_OBJECTIVE A:_
Output the lines of the listing exactly as they appear, starting with the line that contains "Given: Open the Members navigation tab" and going on through the line that contains "[x=1397, y=450]".

----------------------------------------

Reading ELF header of loaded shared object during runtime - linux

I wrote some code to search for a symbol in a shared library's ELF header. The code works if I parse the shared object file stored on my disk.
Now, I wanted to use this code to parse the ELF header of a loaded shared library. As an example the libdl library is mapped into the current process:
b7735000-b7738000 r-xp 00000000 08:01 315560 /lib/i386-linux-gnu/libdl.so.2
b7738000-b7739000 r--p 00002000 08:01 315560 /lib/i386-linux-gnu/libdl.so.2
b7739000-b773a000 rw-p 00003000 08:01 315560 /lib/i386-linux-gnu/libdl.so.2
The (first) mapping of the address contains the ELF header. I tried to read this header and to extract the dlopen symbol in the .dynsym section. However, the header is slightly different from the one of the 'plain' .so file on the disk. For example the offset of the .shstrtab version is 0. Therefore, it is not possible to get the name of a section.
I wanted to ask why the ELF header is changed during loading of the library and where I can find the 'missing' sections. Is it even possible to parse the ELF header after the library was loaded?
Does anybody know any article explaining the layout of a shared library/its ELF header when it is mapped into a process?
Currently I'm using following functions to iterate over the ELF header. If libdl_start points to the memory mapped libdl.so.2 file, the code works fine. However, if it points to the region mapped by the linker, get_dynstr_section does not find the dynstr section.
int get_libdl_functions()
{
Elf32_Ehdr *ehdr = libdl_start;
Elf32_Shdr *shdr, *shdrs_start = (Elf32_Shdr *)(((char *)ehdr) + ehdr->e_shoff);
Elf32_Sym *symbol, *symbols_start;
char *strtab = get_dynstr_section();
int sec_it = 0, sym_it = 0;
rt_info->dlopen = NULL;
rt_info->dlsym = NULL;
if(strtab == NULL)
return -1;
for(sec_it = 0; sec_it < ehdr->e_shnum; ++sec_it) {
// Iterate over all sections to find .dynsym
shdr = shdrs_start + sec_it;
if(shdr->sh_type == SHT_DYNSYM)
{
// Ok we found the right section
symbols_start = (Elf32_Sym *)(((char *)ehdr) + shdr->sh_offset);
for(sym_it = 0; sym_it < shdr->sh_size / sizeof(Elf32_Sym); ++sym_it) {
symbol = symbols_start + sym_it;
if(ELF32_ST_TYPE(symbol->st_info) != STT_FUNC)
continue;
if(strncmp(strtab + symbol->st_name, DL_OPEN_NAME, sizeof DL_OPEN_NAME) && !rt_info->dlopen) {
//printf("Offset of dlopen: 0x%x\n", symbol->st_value);
dlopen = ((char *)ehdr) + symbol->st_value;
} else if(strncmp(strtab + symbol->st_name, DL_SYM_NAME, sizeof DL_SYM_NAME) && !rt_info->dlsym) {
//printf("Offset of dlsym: 0x%x\n", symbol->st_value);
dlsym = ((char *)ehdr) + symbol->st_value;
}
if(dlopen != 0 && dlsym != 0)

----------------------------------------

_OBJECTIVE B:_
In the forum post, which library serves as the example of a shared library mapped into the current process?

Extracted data entries

----------------------------------------

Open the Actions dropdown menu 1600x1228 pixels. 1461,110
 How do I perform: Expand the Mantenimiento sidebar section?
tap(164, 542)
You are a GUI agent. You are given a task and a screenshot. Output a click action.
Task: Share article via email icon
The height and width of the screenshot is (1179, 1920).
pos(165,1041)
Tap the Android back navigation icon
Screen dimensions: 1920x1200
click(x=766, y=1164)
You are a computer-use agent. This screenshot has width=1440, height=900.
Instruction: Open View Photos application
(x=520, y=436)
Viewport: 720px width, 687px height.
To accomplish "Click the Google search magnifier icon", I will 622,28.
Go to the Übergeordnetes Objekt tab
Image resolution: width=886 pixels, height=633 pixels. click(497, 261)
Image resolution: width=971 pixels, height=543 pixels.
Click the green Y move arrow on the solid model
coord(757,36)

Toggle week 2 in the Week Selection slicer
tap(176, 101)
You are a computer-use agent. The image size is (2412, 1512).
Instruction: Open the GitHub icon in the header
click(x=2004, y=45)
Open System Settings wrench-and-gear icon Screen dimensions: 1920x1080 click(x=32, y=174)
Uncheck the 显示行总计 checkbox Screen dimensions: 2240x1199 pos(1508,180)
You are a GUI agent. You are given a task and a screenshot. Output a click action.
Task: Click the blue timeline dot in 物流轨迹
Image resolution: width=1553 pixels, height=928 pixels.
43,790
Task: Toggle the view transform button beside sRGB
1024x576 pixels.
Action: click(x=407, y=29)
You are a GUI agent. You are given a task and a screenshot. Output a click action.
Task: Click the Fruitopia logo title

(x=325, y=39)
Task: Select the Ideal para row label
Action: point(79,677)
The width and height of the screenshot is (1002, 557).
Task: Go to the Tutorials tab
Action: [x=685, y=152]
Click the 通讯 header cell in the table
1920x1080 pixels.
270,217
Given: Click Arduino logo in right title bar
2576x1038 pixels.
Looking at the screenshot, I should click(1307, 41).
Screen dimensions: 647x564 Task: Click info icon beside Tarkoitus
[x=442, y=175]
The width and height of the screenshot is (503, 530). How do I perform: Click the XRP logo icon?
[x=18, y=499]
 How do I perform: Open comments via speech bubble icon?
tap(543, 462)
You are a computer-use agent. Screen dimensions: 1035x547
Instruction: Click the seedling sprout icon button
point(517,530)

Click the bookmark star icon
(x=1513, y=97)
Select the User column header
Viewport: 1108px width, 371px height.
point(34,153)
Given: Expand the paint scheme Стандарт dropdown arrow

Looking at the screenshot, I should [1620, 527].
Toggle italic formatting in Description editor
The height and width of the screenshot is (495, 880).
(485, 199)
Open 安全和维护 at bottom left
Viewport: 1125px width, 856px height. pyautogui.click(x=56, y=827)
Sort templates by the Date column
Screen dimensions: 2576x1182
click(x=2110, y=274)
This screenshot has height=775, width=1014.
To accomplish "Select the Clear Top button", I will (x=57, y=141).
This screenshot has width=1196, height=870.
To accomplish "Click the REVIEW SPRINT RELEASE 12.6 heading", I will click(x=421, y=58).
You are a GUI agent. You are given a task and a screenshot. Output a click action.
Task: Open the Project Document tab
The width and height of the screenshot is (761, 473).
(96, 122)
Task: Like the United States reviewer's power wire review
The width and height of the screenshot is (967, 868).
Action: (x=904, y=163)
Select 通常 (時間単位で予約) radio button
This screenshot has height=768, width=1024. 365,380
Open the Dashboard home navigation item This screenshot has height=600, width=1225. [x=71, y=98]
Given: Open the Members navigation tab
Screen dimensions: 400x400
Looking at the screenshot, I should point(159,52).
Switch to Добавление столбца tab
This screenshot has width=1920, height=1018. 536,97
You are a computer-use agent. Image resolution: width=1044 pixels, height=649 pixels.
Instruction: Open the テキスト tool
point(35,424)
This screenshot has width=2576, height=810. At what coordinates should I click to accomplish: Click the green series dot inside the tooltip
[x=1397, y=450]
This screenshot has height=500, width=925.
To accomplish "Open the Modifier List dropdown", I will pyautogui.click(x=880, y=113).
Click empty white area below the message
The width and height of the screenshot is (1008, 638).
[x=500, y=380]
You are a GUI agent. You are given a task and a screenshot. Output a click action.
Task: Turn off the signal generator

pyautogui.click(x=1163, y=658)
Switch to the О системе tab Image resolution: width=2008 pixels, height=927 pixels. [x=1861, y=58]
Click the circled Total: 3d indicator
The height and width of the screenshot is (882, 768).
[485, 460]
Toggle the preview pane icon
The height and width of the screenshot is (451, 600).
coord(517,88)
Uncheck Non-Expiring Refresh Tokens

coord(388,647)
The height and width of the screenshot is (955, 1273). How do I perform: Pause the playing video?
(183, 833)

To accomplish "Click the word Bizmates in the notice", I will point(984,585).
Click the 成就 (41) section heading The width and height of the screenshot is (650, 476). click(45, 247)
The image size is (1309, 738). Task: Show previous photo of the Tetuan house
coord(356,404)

----------------------------------------

_EXPECTED ANSWER A:_
Given: Open the Members navigation tab
Screen dimensions: 400x400
Looking at the screenshot, I should point(159,52).
Switch to Добавление столбца tab
This screenshot has width=1920, height=1018. 536,97
You are a computer-use agent. Image resolution: width=1044 pixels, height=649 pixels.
Instruction: Open the テキスト tool
point(35,424)
This screenshot has width=2576, height=810. At what coordinates should I click to accomplish: Click the green series dot inside the tooltip
[x=1397, y=450]

_EXPECTED ANSWER B:_
The libdl library (libdl.so.2).